=== PAGE EXCERPT ===

From my point of view, his visit to a San Francisco supermarket was the highlight, and it was followed up years later when Boris Yeltsin visited a supermarket in Texas, Randalls, where he enjoyed free cheese samples and Jell-O Pudding Pops. Neither Khrushchev nor Yeltsin had ever been in a store with thousands of products for sale. It showcased the power of capitalism over communism but, as it turns out, there may be a dark side to this silver lining.

Back in the 1970s, a study was done of Russians who had emigrated to the borough of Queens in NYC. There was a problem: too many choices. In Russia, you stood in line for hours and bought whatever was available. There was only one make of car and it took years to get one. And you had to join a queue for an apartment which was often not available during your lifetime, or perhaps you shared a communal apartment with another family.

Contrary to what one might expect, this first big wave of Russian immigrants who encountered almost limitless choice were unhappy. Endless choice was disconcerting and exhausting. It made life worse, not better.

And that brings me to cooking. Having spent summers and many weekends on a small Vermont farm as a kid, I have seen limited choice up close. There was no supermarket nearby and the farmers cooked what they had: beef, milk, flour, butter, root vegetables (mostly potatoes), pickled cow’s tongue, and a few half-gone vegetables from the root cellar or purchased at the country store. I saw the same thing in Transylvania a year ago—large root cellars with pickled, fermented, and canned foods, more than enough to carry a family through the winter.

One emigrant to the USA, Elena Gorokhova, wrote about her introduction to the USA back in 2015: “Back home, Russia assaulted you in your nostrils: milk always on the verge of turning sour, the wet wool of winter coats we wore every day for at least five months of the year, rubber phone-booth tiles buckled with urine, exhaust from trucks that ran on leaded petrol, mothballs, yesterday’s soup.”

===

TO-DO LIST>
a: In the essay about choice and cooking, at which Texas supermarket did Boris Yeltsin enjoy free cheese samples?
b: From the essay about choice and cooking, return verbatim the stretch that begins at "Back in the" and ends after "with another family.".
c: Resume the essay about choice and cooking, picking up right after its final sentence.

=== INFORMATION GIVEN ===

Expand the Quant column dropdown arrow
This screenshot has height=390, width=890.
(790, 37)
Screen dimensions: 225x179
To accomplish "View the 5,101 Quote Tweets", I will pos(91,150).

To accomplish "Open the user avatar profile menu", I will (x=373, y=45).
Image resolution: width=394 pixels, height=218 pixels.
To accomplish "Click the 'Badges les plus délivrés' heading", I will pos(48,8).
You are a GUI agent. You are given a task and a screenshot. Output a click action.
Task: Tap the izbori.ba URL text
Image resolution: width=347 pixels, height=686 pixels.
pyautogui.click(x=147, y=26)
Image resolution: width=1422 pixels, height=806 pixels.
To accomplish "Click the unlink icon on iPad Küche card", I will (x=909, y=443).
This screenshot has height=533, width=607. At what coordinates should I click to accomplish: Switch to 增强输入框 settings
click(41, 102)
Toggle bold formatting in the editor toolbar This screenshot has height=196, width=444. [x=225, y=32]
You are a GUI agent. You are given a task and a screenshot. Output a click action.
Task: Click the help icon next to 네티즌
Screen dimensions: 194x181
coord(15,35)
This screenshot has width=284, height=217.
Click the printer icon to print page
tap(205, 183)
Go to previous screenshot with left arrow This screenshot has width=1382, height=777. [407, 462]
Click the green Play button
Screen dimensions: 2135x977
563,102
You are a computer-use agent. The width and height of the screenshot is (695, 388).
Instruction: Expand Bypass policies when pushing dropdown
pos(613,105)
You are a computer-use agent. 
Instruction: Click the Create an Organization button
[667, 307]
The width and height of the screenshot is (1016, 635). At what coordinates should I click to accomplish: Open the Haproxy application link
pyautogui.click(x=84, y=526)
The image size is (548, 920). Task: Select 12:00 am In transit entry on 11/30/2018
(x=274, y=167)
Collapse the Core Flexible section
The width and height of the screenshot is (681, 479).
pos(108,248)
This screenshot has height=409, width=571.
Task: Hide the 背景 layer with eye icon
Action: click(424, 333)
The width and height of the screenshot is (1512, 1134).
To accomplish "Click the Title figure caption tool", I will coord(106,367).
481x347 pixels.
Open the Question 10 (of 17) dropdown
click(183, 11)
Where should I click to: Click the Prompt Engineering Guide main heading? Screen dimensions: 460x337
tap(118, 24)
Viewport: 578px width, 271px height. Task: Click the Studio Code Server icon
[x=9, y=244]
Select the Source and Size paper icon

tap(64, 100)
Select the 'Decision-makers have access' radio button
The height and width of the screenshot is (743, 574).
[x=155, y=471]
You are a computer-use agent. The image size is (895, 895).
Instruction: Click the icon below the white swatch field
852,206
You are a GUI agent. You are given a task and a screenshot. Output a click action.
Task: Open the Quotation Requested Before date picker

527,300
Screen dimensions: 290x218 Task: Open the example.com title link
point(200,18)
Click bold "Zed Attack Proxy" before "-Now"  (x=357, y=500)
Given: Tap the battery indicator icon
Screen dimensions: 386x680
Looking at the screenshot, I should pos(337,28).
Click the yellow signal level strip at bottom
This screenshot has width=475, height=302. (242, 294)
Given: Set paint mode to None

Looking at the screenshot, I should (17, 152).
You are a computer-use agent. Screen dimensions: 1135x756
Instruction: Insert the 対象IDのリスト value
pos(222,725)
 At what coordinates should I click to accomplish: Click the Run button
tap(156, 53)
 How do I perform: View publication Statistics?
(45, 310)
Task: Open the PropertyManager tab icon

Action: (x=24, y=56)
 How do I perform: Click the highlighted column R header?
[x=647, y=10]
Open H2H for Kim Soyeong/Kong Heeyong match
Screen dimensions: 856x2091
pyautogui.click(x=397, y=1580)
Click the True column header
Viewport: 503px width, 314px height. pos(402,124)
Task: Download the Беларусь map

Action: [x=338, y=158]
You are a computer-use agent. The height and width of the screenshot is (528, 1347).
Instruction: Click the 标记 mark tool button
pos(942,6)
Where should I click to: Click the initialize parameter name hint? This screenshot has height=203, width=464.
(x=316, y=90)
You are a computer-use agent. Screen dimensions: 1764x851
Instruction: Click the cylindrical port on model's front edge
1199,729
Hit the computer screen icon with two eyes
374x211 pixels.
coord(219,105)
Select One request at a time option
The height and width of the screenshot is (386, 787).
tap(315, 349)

===

ANSWERS BELOW>
a: Randalls

b:
Back in the 1970s, a study was done of Russians who had emigrated to the borough of Queens in NYC. There was a problem: too many choices. In Russia, you stood in line for hours and bought whatever was available. There was only one make of car and it took years to get one. And you had to join a queue for an apartment which was often not available during your lifetime, or perhaps you shared a communal apartment with another family.

c:
Life was extraordinarily difficult, yet, as she writes, “Back home, in the cradle of the first socialist revolution, everything was more understandable. Emotions were out in the open, from salespeople’s resentment to bureaucrats’ indifference.”

She sums up what she loves about Russia by saying, “Things were clearly delineated so we always knew what to expect.”

And this is where many home cooks get into trouble. Instead of focusing on a small repertoire of recipes as a starting point, we pinball from one cuisine to the next, never digging deep enough to master the art of cooking.

I remember my parents talking about the Great Depression and I was intrigued by the fondness they had for those hardscrabble times. I have seen first-hand what a life with limited choice is like in the Green Mountains of Vermont. I have traveled the world only to discover that most home cooks revel in repetition; using limited seasonal ingredients to prepare their family’s favorite dishes.

It is nothing new to suggest that the simple things in life produce the most happiness. One writer gave unlimited choice a name—“the tyranny of small decisions”—and goes on to suggest, “Learn to love constraints.”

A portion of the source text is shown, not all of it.